Texas Hemp Ban Leads To Legal Showdown

Texas Hemp Manufacturers Sue the State Over “Smokable Hemp” Ban

When Texas lawmakers signed House Bill 1325 in June 2019, things seemed to be going smoothly for hemp users. The bill permits the production, manufacture, retail sale, and inspection of hemp crops and products in the state.

A recent change to the framework of hemp sales in Texas, however, has created a wedge in the hemp industry. The Texas Agriculture Code banned the sale of “smokable” products in August. It does not ban edible goods and topically applied products, but hemp farmers and small business owners are still frustrated with the impact they say this framework has on them – in fact, they’ve filed a lawsuit against the state.

Specifically, four businesses, including hemp manufacturers and retailers, joined to file a lawsuit against the Texas Department of State Health Services (DSHS) and its commissioner, John Hellerstedt. The lawsuit aims to stop the DSHS’ ban on the development and sales of smokable hemp products in the state. The plaintiffs claim the ban inhibits their ability to participate in the growing hemp market, and, therefore, keep their jobs and generate tax revenue.

The Texas Hemp Growers, a network of Texan farmers and sellers who would be affected by the ban, also took action.

“This ban is a punitive kick in the teeth to Texas’ small businesses and enterprising farmers,” said Zachary Maxwell, president of the Texas Hemp Growers, in a statement.

Members of the group raised $15,000 for the Texas Hemp Legal Defense Fund, which was created to support legal action like this.

“Texas will forfeit millions in tax revenue to more competitive states by denying the industry full access to this federally legal plant,” Maxwell said.

Texas Monthly noted that CBD was once believed to be a saving grace for hopefuls in the Texas agriculture industry. Some farmers, they said, were “betting that CBD products will save Texas agriculture from the ruinous effects on commodity prices of the ongoing trade war with China.”

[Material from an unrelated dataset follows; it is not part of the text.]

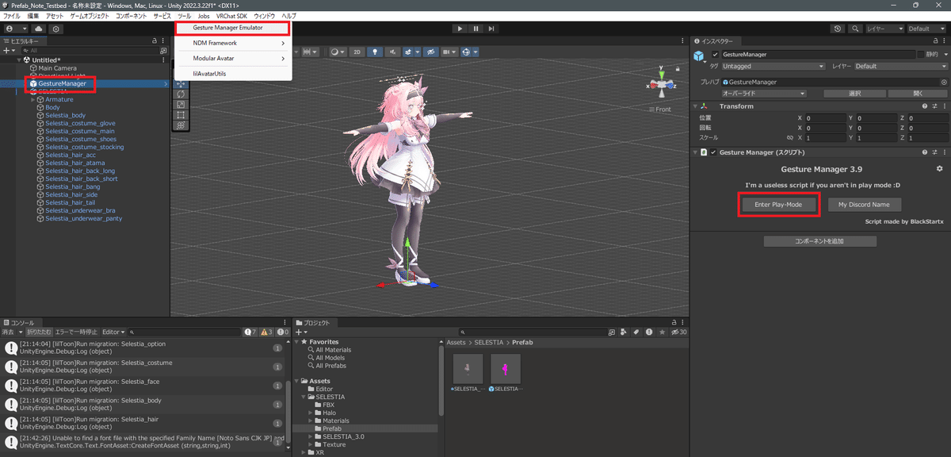Click the Unity Cloud icon
951x457 pixels.
(x=38, y=29)
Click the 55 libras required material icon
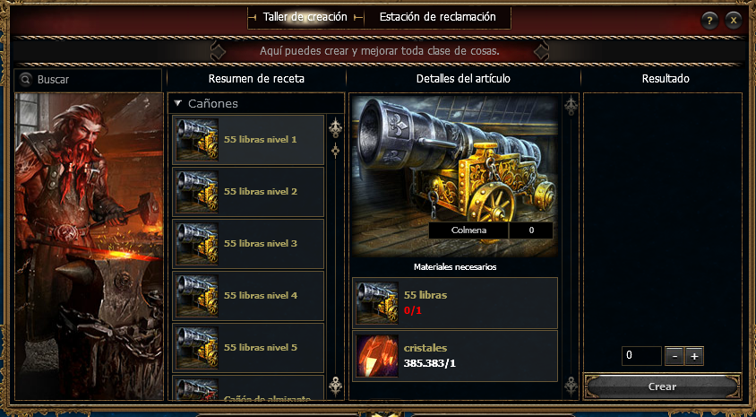The height and width of the screenshot is (417, 756). coord(377,302)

Things did not unfold as they had anticipated, though. Hemp was not as profitable as some expected, and with this ban, a profitable outcome would go from unlikely to nearly impossible.

Jax Finkel, the executive director of the Texas arm of the National Organization for the Reformation of Marijuana Laws (NORML), spoke to Houston Public Media about the impact a ban like this could have on workers in the hemp industry:

“For some of these businesses, those types of products make up about half of what they’re selling,” he explained. “These are businesses that have been able to stay open during the pandemic because of delivery options and curb-side options. [They’ve] been able to, at least, keep their employees partially, if not fully, employed.”